Hablar con Nuria de la maternidad fue muy fácil. Dijo que en mi caso lo más aconsejable era practicar una cesárea para evitar riesgos de bloqueo muscular en el parto. Dijo que no sería fácil, que tendría que hacer nueve meses de reposo y usar la silla de ruedas para evitar caídas y contracciones antes de tiempo, pero dijo que era posible hacerlo con un buen trabajo y una pareja y una familia que me ayudaran. Dijo que con una buena rehabilitación de suelo pélvico no me tenía que preocupar por lo que pasaría después. Dijo que la adopción era una opción viable, pero que mi cuerpo era mío y que, poniendo los pros y los contras en una balanza, tenía derecho a decidir lo que quería hacer. Podía decidir que no, pero también que sí.

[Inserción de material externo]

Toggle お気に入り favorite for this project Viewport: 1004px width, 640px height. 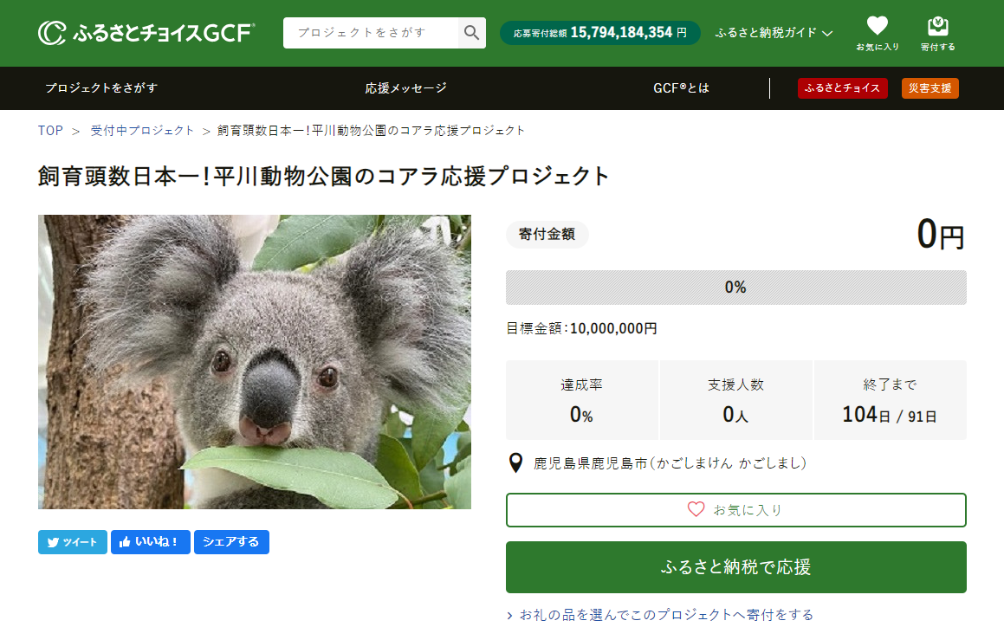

Cuando acabamos, no pude evitar abrazar a Nuria. Le expliqué que nunca había tenido una conversación así con ningún médico y que me sentía mucho más feliz. Gracias a ella me di cuenta de que en las consultas de los ginecólogos y de los neurólogos, por poner dos ejemplos, en vez de hablar tanto de Paracetamol y relajantes musculares, también hay que dejar un huequecito para los retos y las ilusiones. Ser madres es un derecho, es nuestro derecho. Es tan legítimo como cualquier otro. No permitamos que ni los prejuicios ni nuestro propio miedo nos lo arrebaten.